■ Record excerpts:
━━━━━━━━━━
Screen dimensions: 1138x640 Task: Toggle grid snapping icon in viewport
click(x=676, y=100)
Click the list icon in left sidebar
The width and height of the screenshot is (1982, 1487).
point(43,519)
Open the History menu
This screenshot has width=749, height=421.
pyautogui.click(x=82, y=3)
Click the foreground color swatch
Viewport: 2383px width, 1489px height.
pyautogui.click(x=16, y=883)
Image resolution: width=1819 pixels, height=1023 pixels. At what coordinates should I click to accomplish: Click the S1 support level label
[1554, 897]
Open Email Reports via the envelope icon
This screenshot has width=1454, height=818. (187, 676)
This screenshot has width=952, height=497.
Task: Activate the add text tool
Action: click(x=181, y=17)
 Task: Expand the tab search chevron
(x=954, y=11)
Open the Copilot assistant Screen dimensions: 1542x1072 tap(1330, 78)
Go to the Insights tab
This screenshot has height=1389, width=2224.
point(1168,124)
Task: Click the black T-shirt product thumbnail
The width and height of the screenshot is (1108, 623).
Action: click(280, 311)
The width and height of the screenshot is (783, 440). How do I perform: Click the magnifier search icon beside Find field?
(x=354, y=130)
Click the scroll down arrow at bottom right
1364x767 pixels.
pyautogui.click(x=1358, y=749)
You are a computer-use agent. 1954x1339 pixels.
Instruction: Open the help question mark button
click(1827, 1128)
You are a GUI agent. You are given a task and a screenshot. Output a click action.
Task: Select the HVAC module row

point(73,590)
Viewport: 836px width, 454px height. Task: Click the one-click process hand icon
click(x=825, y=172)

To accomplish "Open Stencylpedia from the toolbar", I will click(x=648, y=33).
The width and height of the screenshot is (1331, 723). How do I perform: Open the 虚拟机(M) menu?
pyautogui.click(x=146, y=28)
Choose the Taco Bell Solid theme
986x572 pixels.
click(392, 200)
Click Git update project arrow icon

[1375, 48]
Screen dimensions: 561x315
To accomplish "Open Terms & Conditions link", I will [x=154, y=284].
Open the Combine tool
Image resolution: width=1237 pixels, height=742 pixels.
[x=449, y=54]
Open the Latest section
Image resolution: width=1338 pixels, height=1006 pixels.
━━━━━━━━━━
■ Problem description: Your job here is to copy the entries above exactly.

■ Answer box:
Screen dimensions: 1138x640 Task: Toggle grid snapping icon in viewport
click(x=676, y=100)
Click the list icon in left sidebar
The width and height of the screenshot is (1982, 1487).
point(43,519)
Open the History menu
This screenshot has width=749, height=421.
pyautogui.click(x=82, y=3)
Click the foreground color swatch
Viewport: 2383px width, 1489px height.
pyautogui.click(x=16, y=883)
Image resolution: width=1819 pixels, height=1023 pixels. At what coordinates should I click to accomplish: Click the S1 support level label
[1554, 897]
Open Email Reports via the envelope icon
This screenshot has width=1454, height=818. (187, 676)
This screenshot has width=952, height=497.
Task: Activate the add text tool
Action: click(x=181, y=17)
 Task: Expand the tab search chevron
(x=954, y=11)
Open the Copilot assistant Screen dimensions: 1542x1072 tap(1330, 78)
Go to the Insights tab
This screenshot has height=1389, width=2224.
point(1168,124)
Task: Click the black T-shirt product thumbnail
The width and height of the screenshot is (1108, 623).
Action: click(280, 311)
The width and height of the screenshot is (783, 440). How do I perform: Click the magnifier search icon beside Find field?
(x=354, y=130)
Click the scroll down arrow at bottom right
1364x767 pixels.
pyautogui.click(x=1358, y=749)
You are a computer-use agent. 1954x1339 pixels.
Instruction: Open the help question mark button
click(1827, 1128)
You are a GUI agent. You are given a task and a screenshot. Output a click action.
Task: Select the HVAC module row

point(73,590)
Viewport: 836px width, 454px height. Task: Click the one-click process hand icon
click(x=825, y=172)

To accomplish "Open Stencylpedia from the toolbar", I will click(x=648, y=33).
The width and height of the screenshot is (1331, 723). How do I perform: Open the 虚拟机(M) menu?
pyautogui.click(x=146, y=28)
Choose the Taco Bell Solid theme
986x572 pixels.
click(392, 200)
Click Git update project arrow icon

[1375, 48]
Screen dimensions: 561x315
To accomplish "Open Terms & Conditions link", I will [x=154, y=284].
Open the Combine tool
Image resolution: width=1237 pixels, height=742 pixels.
[x=449, y=54]
Open the Latest section
Image resolution: width=1338 pixels, height=1006 pixels.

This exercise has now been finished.